Coding Service. Coding is the transformation of narrative descriptions of diseases, injuries, and health care procedures into numeric or alphanumeric designations. […] Coding health-related data permits access to health records according to diagnoses and procedures for use in clinical care, research, and education.
Abstraction Service. Abstraction is the process of taking important medical information from handwritten and typed reports and physically entering that information in an electronic medical record.

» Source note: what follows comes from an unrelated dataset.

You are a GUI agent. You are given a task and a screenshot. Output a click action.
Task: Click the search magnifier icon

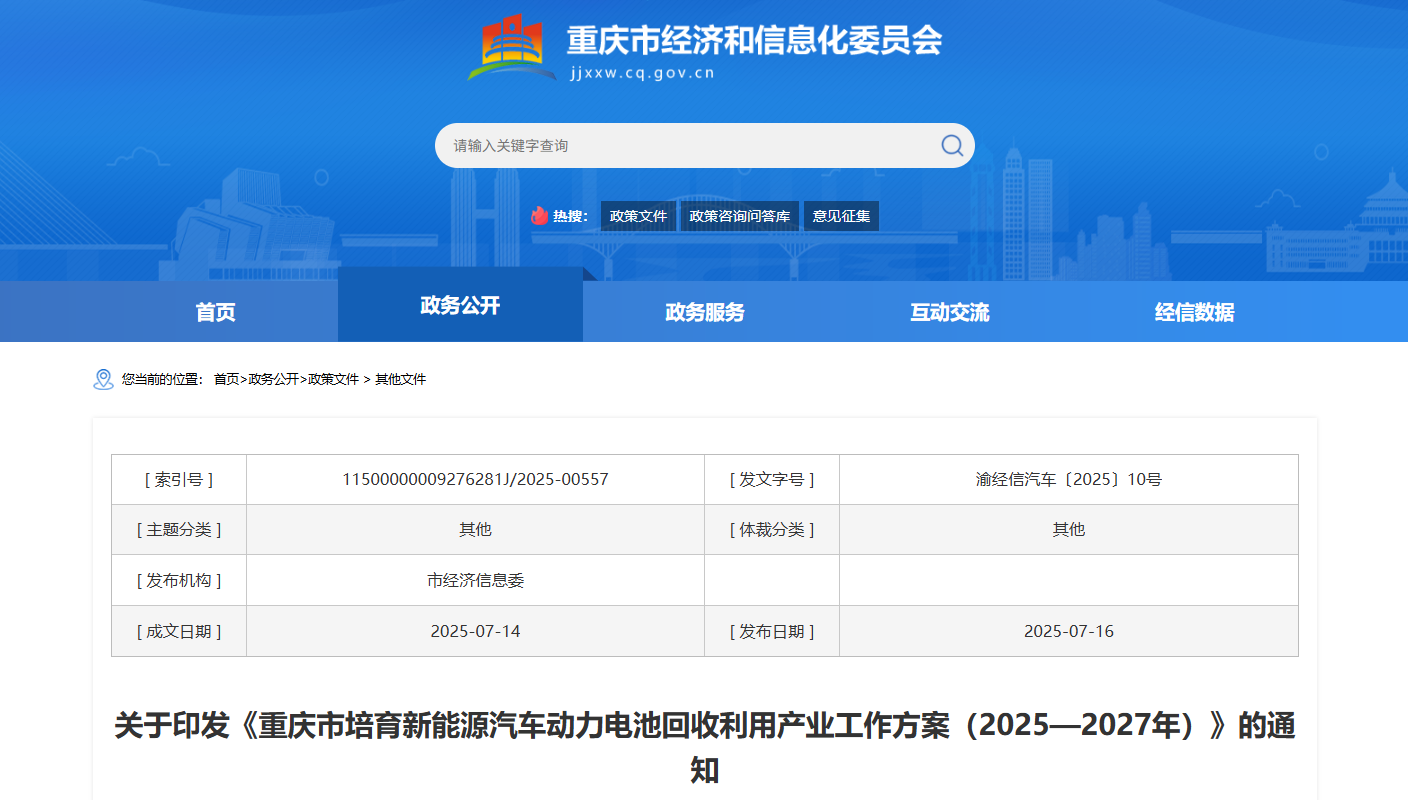(x=951, y=146)
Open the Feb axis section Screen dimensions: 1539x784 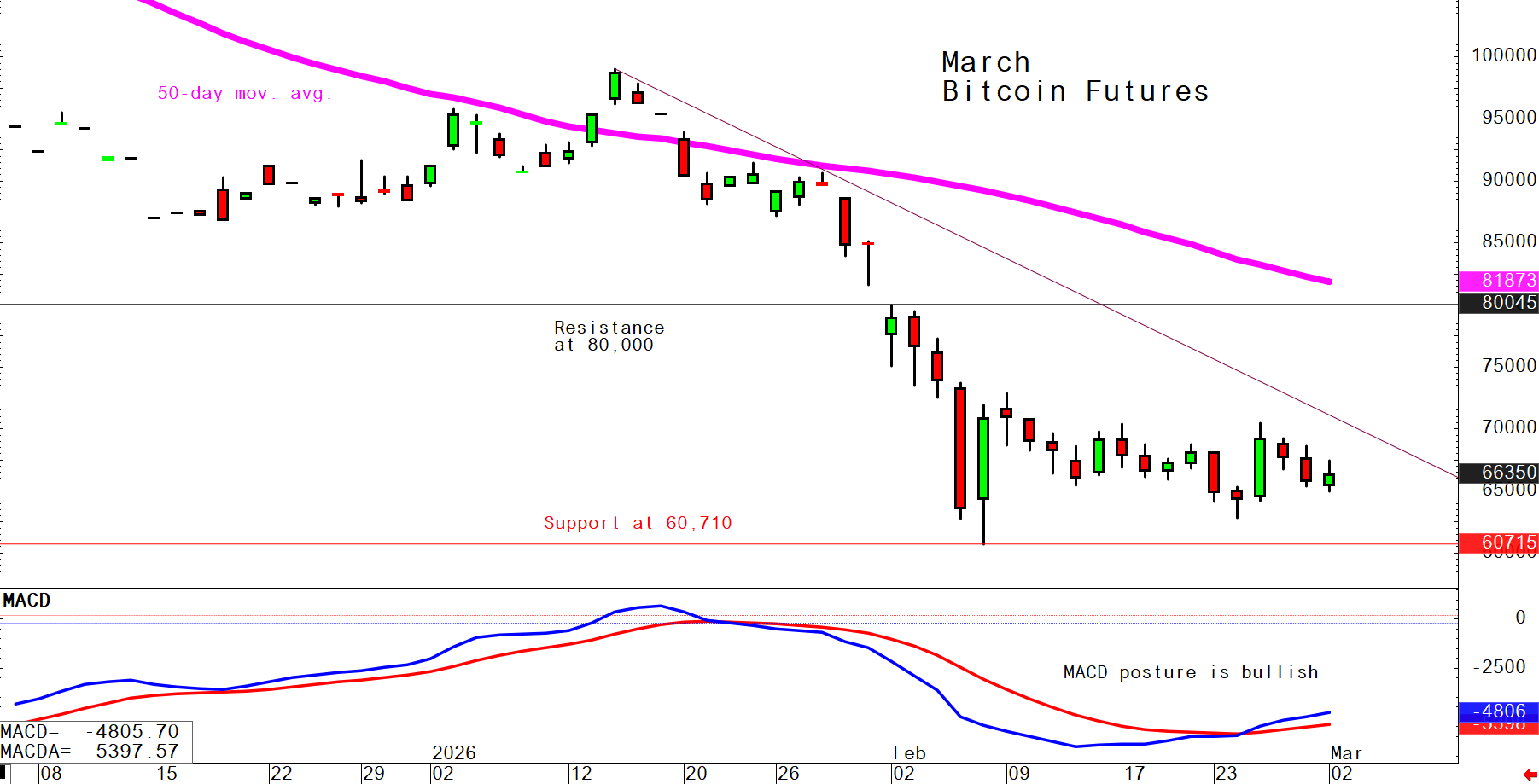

Access to Records Stored in an Online Database. Company provides customers secure, online storage space in which the customer can store and access at any time patient records and other sensitive documentation. The customer uses a username and password to access the stored files. The customer does not install any software and does not store any data on the customer's own server.
Discussion
The Department is not aware of any change in law that would suggest a different conclusion from the one we issued in our August 21, 2013 letter. Moreover, so long as the Department continues taking the view that retrieving and copying medical records is a service rather than the sale of tangible personal property, none of the items listed in the Background section are subject to tax because there is no sale of tangible personal property.
Miscellaneous
This letter represents the good faith opinion of Department personnel who are knowledgeable on state taxes issues. However, the Department does not make a specific determination here on any of the issues raised and the Department is not bound by this general information letter. The Department administers state and state-administered local sales and use taxes; this letter does not address sales and use taxes administered by home-rule cities and home-rule counties.
(Condensed from the official PDF; see the linked source for the complete text and footnotes.)